Avec cette pièce Marcia Hesse écrite par Fabrice Melquiot, auteur vivant et très prolifique, qui parle d’une famille, du lien, du dit et du non-dit, du souvenir et de la perte, d’amour, c’est un petite part de l’humanité qui est là, devant nous.
Et le théâtre devient alors ce lieu privilégié, encore, où l’homme parle à l’homme, où le partage se fait sensible, où les mots deviennent l’écho du monde visible et invisible…

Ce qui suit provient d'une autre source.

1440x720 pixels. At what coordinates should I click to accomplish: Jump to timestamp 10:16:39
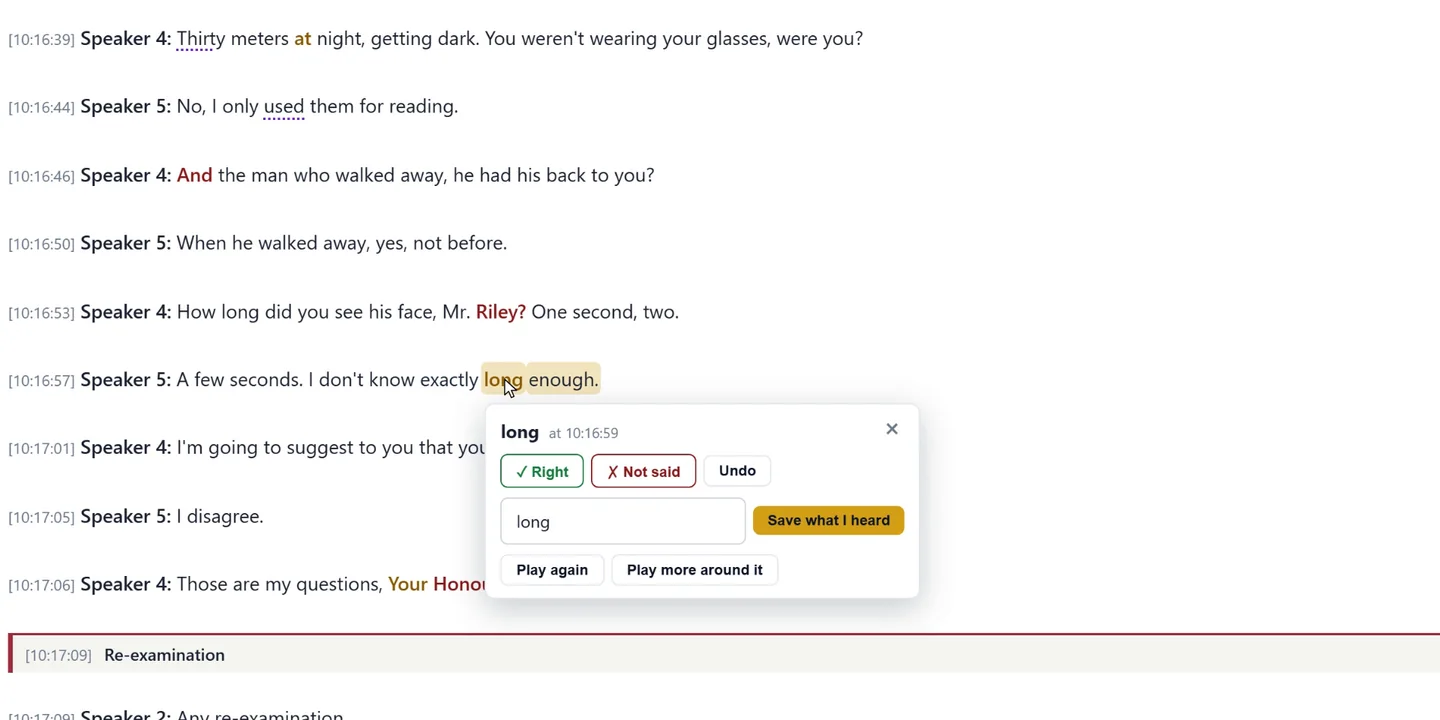[42, 40]
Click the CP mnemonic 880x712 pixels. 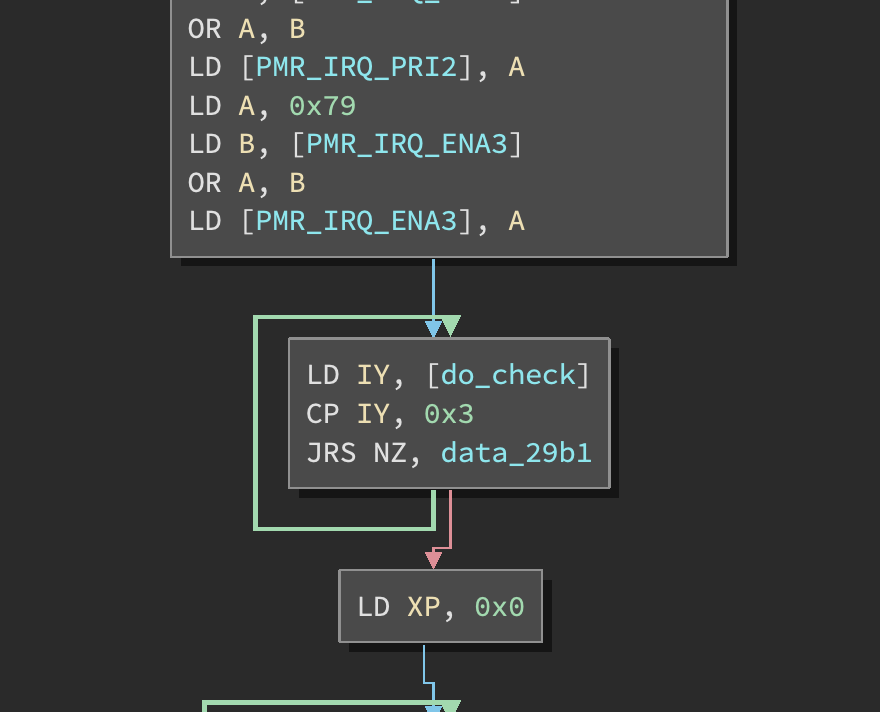coord(323,414)
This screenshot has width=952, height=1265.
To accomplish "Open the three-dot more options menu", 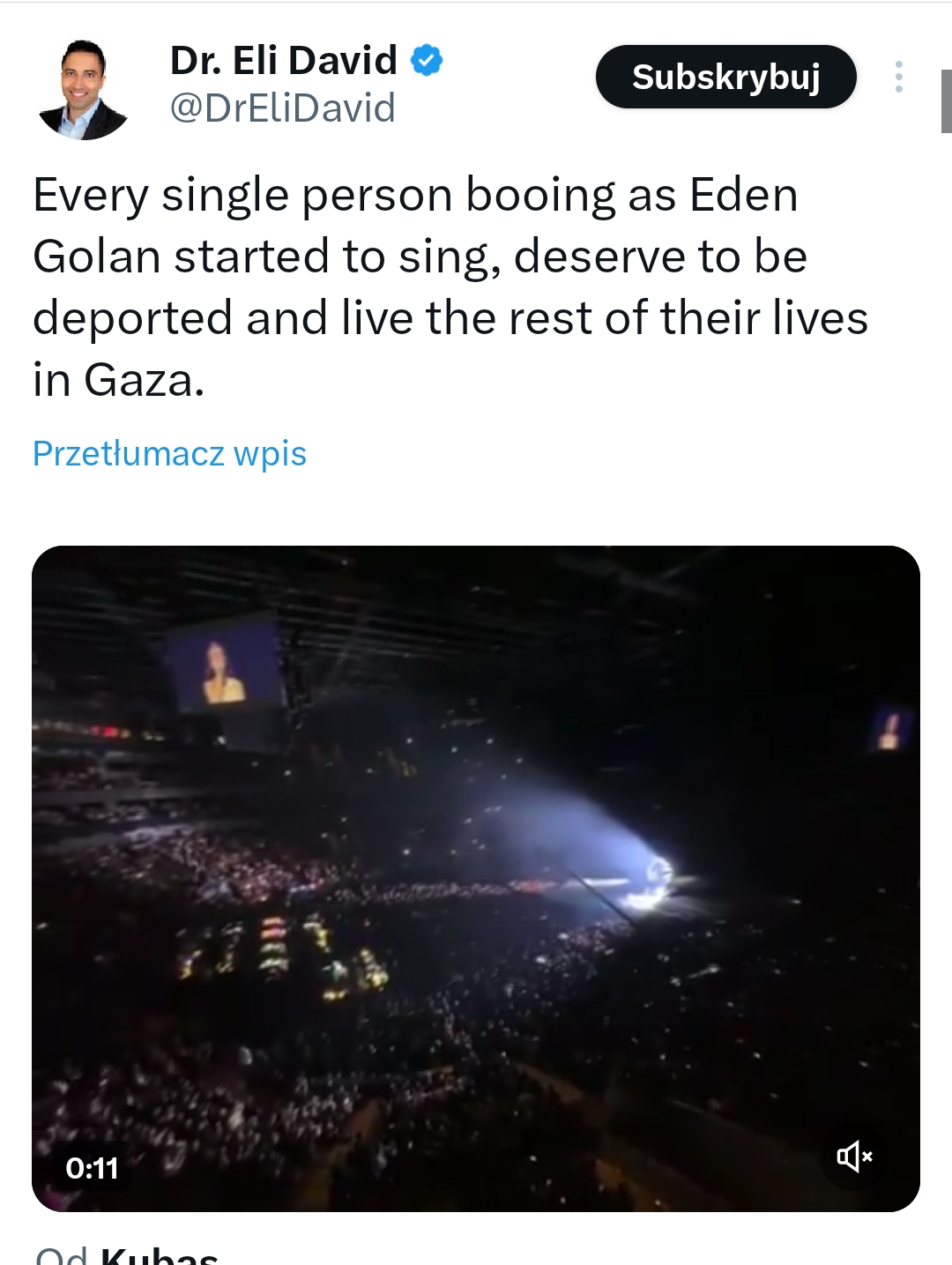I will point(898,77).
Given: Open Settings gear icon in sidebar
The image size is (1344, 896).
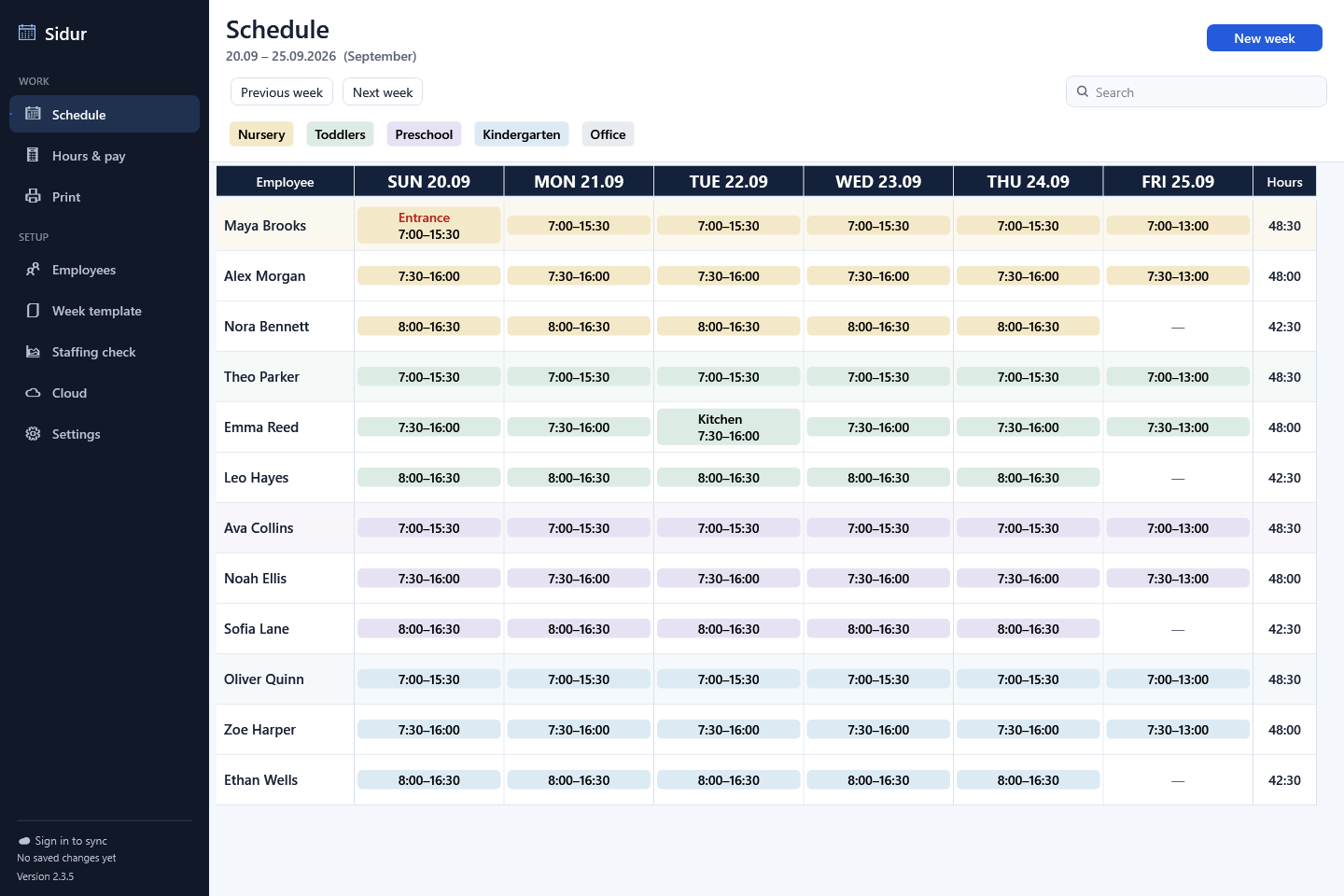Looking at the screenshot, I should point(33,433).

C’est une soirée en famille mais pas une soirée comme les autres, celle de la Saint Sylvestre ! Et pas n’importe où, mais en Bretagne, au bord de l’océan un soir de tempête. Et pas n’importe quand, mais tout juste un an jour pour jour après la disparition de l’une d’entre eux : Marcia, Marcia Hesse. La famille Hesse, c’est d’elle qu’il s’agit. Famille touchée par le deuil, comme tant d’autres, un poids lourd à porter, mais pas ce soir ! Comme le dit la mère de Marcia, Georgia Hesse : « Il faudra bien en parler, on va en parler, je veux en parler ! »
Dire, aimer, oser se le dire, accepter et partager… même la douleur, accepter de voir même dans la nuit, acceptez la part de l’ombre pour mieux se rapprocher de la lumière. Fabrice Melquiot nous offre, ici, un superbe chant d’amour aux femmes et aux hommes que nous sommes.